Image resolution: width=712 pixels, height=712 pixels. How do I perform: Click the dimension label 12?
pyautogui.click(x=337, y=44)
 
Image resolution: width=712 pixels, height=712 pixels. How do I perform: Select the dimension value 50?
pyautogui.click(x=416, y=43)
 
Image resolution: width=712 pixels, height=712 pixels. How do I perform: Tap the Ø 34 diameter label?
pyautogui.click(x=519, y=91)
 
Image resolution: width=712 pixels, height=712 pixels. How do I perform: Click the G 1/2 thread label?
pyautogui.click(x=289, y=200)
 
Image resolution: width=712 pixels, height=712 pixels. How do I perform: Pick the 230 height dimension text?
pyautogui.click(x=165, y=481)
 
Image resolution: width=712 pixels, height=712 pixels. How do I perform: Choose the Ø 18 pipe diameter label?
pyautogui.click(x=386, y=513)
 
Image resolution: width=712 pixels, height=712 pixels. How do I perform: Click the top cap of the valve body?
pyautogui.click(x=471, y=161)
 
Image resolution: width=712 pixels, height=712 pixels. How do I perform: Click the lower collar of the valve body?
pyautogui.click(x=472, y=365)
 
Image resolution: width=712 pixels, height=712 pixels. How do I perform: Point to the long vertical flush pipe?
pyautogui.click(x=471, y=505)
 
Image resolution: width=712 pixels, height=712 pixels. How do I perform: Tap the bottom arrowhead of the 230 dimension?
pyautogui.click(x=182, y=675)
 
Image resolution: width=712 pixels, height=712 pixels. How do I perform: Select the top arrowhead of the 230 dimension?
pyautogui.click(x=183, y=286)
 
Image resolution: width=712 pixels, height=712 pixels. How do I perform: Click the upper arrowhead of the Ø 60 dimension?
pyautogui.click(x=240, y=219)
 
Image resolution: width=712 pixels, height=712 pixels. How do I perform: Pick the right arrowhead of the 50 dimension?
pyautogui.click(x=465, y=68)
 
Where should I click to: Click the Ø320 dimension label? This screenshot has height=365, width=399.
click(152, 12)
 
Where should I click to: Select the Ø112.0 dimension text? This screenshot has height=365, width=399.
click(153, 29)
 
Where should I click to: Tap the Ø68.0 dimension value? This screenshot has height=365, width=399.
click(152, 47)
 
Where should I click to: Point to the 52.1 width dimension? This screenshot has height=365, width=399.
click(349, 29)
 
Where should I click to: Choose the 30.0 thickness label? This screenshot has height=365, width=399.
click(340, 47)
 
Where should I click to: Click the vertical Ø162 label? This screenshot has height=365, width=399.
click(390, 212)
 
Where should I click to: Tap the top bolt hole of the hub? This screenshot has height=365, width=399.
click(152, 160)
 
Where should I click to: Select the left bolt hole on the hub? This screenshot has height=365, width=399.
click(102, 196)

• • • • • • •

- OBJECTIVE
Arrange the entire listing above as a numbered list, omitting the blank lines.

- REPLY
1. Image resolution: width=712 pixels, height=712 pixels. How do I perform: Click the dimension label 12?
2. pyautogui.click(x=337, y=44)
3. Image resolution: width=712 pixels, height=712 pixels. How do I perform: Select the dimension value 50?
4. pyautogui.click(x=416, y=43)
5. Image resolution: width=712 pixels, height=712 pixels. How do I perform: Tap the Ø 34 diameter label?
6. pyautogui.click(x=519, y=91)
7. Image resolution: width=712 pixels, height=712 pixels. How do I perform: Click the G 1/2 thread label?
8. pyautogui.click(x=289, y=200)
9. Image resolution: width=712 pixels, height=712 pixels. How do I perform: Pick the 230 height dimension text?
10. pyautogui.click(x=165, y=481)
11. Image resolution: width=712 pixels, height=712 pixels. How do I perform: Choose the Ø 18 pipe diameter label?
12. pyautogui.click(x=386, y=513)
13. Image resolution: width=712 pixels, height=712 pixels. How do I perform: Click the top cap of the valve body?
14. pyautogui.click(x=471, y=161)
15. Image resolution: width=712 pixels, height=712 pixels. How do I perform: Click the lower collar of the valve body?
16. pyautogui.click(x=472, y=365)
17. Image resolution: width=712 pixels, height=712 pixels. How do I perform: Point to the long vertical flush pipe?
18. pyautogui.click(x=471, y=505)
19. Image resolution: width=712 pixels, height=712 pixels. How do I perform: Tap the bottom arrowhead of the 230 dimension?
20. pyautogui.click(x=182, y=675)
21. Image resolution: width=712 pixels, height=712 pixels. How do I perform: Select the top arrowhead of the 230 dimension?
22. pyautogui.click(x=183, y=286)
23. Image resolution: width=712 pixels, height=712 pixels. How do I perform: Click the upper arrowhead of the Ø 60 dimension?
24. pyautogui.click(x=240, y=219)
25. Image resolution: width=712 pixels, height=712 pixels. How do I perform: Pick the right arrowhead of the 50 dimension?
26. pyautogui.click(x=465, y=68)
27. Where should I click to: Click the Ø320 dimension label? This screenshot has height=365, width=399.
28. click(152, 12)
29. Where should I click to: Select the Ø112.0 dimension text? This screenshot has height=365, width=399.
30. click(153, 29)
31. Where should I click to: Tap the Ø68.0 dimension value? This screenshot has height=365, width=399.
32. click(152, 47)
33. Where should I click to: Point to the 52.1 width dimension? This screenshot has height=365, width=399.
34. click(349, 29)
35. Where should I click to: Choose the 30.0 thickness label? This screenshot has height=365, width=399.
36. click(340, 47)
37. Where should I click to: Click the vertical Ø162 label? This screenshot has height=365, width=399.
38. click(390, 212)
39. Where should I click to: Tap the top bolt hole of the hub? This screenshot has height=365, width=399.
40. click(152, 160)
41. Where should I click to: Select the left bolt hole on the hub? This screenshot has height=365, width=399.
42. click(102, 196)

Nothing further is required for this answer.